* **PASSAGE SHOWN**
=-=-=-=-=
One of the LEGO challenges is to build a rocket launcher and test the student’s rocket against someone else’s, determining whose would go farther and by how much. Students can use standard or metric measurements.

The examples go on and on. The key is to be mindful of the skills needed and keep the challenges engaging and rigorous, even if they are simple.

In the six months that I offered the makerspace during the past school year, I saw no student get overly frustrated. They just kept trying. One sixth-grade girl said, “Mrs. Hartline, I don’t like this makerspace.” I asked her why, and she said, “You have to think too much,” and then she smiled and went on. That is when I knew I had found what we as educators are looking for.

Q: How does your school try to foster the STEM for All concept?

A: Because I see every student in the building, the opportunity is there for all of them to be exposed to the makerspace. The maps include a “free choice space,” so the students must return to one of the stations, doing the same challenge or taking it a bit further. So if a student loved the Scrabble wall, he or she may choose to get a game going and play just for fun, or the student may choose to use free choice to help a friend complete a task.

Some students choose to build something because they thought of something to add to a design or just wanted to create something else. Some students choose to work at the jigsaw puzzle just because they like to see more pieces put into the collaborative project.
=-=-=-=-=
* **ASSIGNMENT 1**
Summarize the makerspace passage in two sentences.
* **ASSIGNMENT 2**
Transcribe part of the makerspace passage, beginning at the words "In the six months" and stopping after "complete a task.".

(Dataset entries)
=-=-=-=-=
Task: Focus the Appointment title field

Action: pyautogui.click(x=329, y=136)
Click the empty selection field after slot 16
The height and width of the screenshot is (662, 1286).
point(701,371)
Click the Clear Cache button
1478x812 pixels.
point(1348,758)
=-=-=-=-=
* **TASK OUTPUT 1**
The makerspace offers challenges such as building a LEGO rocket launcher and comparing rockets, and the key is to keep them engaging and rigorous even when simple; in the six months it was offered, no student got overly frustrated. Every student in the building can be exposed to it, and a free choice space lets students return to a station to repeat or extend a challenge, play for fun, help a friend, or build something new.

* **TASK OUTPUT 2**
In the six months that I offered the makerspace during the past school year, I saw no student get overly frustrated. They just kept trying. One sixth-grade girl said, “Mrs. Hartline, I don’t like this makerspace.” I asked her why, and she said, “You have to think too much,” and then she smiled and went on. That is when I knew I had found what we as educators are looking for.

Q: How does your school try to foster the STEM for All concept?

A: Because I see every student in the building, the opportunity is there for all of them to be exposed to the makerspace. The maps include a “free choice space,” so the students must return to one of the stations, doing the same challenge or taking it a bit further. So if a student loved the Scrabble wall, he or she may choose to get a game going and play just for fun, or the student may choose to use free choice to help a friend complete a task.